Une fois à l’abri dans le jardin, Dill demanda à Jem si nous pouvions continuer à jouer.

— Je sais pas. Atticus n’a pas dit que nous ne le pouvions pas…

— Jem, dis-je, je pense qu’il sait très bien ce que nous faisons.

— Certainement pas. Sinon, il l’aurait dit.

Je n’en étais pas si sûre, mais Jem déclara que j’étais une fille et que les filles s’imaginaient toujours des choses et que c’était pour cette raison que les gens les détestaient tant, et que si je me mettais à me conduire comme ça, je n’avais qu’à m’en aller et trouver quelqu’un d’autre avec qui jouer.

— D’accord dis-je, tu n’as qu’à continuer.
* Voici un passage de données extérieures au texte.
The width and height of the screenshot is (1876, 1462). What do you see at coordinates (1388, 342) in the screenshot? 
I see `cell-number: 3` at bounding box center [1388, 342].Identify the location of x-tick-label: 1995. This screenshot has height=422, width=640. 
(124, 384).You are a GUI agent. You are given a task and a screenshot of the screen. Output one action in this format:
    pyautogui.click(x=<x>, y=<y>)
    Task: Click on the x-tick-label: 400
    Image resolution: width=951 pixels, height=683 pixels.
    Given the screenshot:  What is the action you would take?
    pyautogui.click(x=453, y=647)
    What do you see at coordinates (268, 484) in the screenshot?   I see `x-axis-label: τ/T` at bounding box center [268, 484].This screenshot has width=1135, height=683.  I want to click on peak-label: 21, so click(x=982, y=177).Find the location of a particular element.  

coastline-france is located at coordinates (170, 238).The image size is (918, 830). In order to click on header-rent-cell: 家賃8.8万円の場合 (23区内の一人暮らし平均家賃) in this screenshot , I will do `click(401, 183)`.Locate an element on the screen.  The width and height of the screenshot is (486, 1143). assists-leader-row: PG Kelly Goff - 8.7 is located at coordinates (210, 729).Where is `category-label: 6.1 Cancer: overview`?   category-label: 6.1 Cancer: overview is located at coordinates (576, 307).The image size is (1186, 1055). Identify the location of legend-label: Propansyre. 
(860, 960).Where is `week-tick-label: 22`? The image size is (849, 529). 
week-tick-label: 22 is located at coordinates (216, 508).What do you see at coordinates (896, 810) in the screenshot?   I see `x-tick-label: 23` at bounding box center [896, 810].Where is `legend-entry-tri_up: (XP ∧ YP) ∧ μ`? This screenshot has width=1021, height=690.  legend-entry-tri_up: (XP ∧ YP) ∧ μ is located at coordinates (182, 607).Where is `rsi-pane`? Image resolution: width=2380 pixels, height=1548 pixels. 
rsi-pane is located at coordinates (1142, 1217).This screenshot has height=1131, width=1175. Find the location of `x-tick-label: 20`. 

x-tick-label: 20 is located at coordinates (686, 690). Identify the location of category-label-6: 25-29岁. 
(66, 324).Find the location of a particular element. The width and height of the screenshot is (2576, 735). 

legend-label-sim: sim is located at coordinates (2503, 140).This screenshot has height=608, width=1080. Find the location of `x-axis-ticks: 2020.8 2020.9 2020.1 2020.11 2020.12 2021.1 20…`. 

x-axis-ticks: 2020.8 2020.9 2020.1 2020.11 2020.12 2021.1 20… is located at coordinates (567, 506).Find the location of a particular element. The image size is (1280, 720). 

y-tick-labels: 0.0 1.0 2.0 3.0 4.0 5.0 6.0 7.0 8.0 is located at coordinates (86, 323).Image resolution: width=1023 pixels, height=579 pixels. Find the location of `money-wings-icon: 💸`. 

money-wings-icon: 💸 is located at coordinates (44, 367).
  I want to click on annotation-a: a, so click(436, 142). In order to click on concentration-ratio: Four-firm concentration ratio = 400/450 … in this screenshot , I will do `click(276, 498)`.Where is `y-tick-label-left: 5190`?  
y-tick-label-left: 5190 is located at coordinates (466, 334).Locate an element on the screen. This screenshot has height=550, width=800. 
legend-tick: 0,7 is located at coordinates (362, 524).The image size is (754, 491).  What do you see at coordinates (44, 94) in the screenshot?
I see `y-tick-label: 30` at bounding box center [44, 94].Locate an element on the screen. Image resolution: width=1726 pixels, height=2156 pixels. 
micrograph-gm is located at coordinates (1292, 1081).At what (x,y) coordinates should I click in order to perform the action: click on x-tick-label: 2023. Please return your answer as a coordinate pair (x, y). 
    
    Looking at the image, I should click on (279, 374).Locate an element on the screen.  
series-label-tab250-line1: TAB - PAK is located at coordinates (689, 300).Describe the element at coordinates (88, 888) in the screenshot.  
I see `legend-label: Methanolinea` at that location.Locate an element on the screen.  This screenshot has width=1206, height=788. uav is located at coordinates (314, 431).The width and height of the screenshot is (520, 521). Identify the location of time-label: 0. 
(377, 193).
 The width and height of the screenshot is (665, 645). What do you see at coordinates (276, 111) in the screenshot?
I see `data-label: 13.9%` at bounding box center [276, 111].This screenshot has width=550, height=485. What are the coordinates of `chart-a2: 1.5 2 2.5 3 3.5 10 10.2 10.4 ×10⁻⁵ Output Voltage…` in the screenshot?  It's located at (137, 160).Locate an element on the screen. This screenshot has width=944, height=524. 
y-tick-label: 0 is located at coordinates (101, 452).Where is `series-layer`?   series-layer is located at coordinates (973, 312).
Tu verras bien.

L’intervention d’Atticus était la seconde raison qui me poussait à abandonner ce jeu. La première datait du jour où j’avais déboulé avec mon pneu dans la cour des Radley. Malgré ma tête en citrouille, mon mal de cœur et les cris de Jem, j’avais entendu un autre bruit, si bas qu’il était inaudible du trottoir. Quelqu’un riait à l’intérieur de la maison.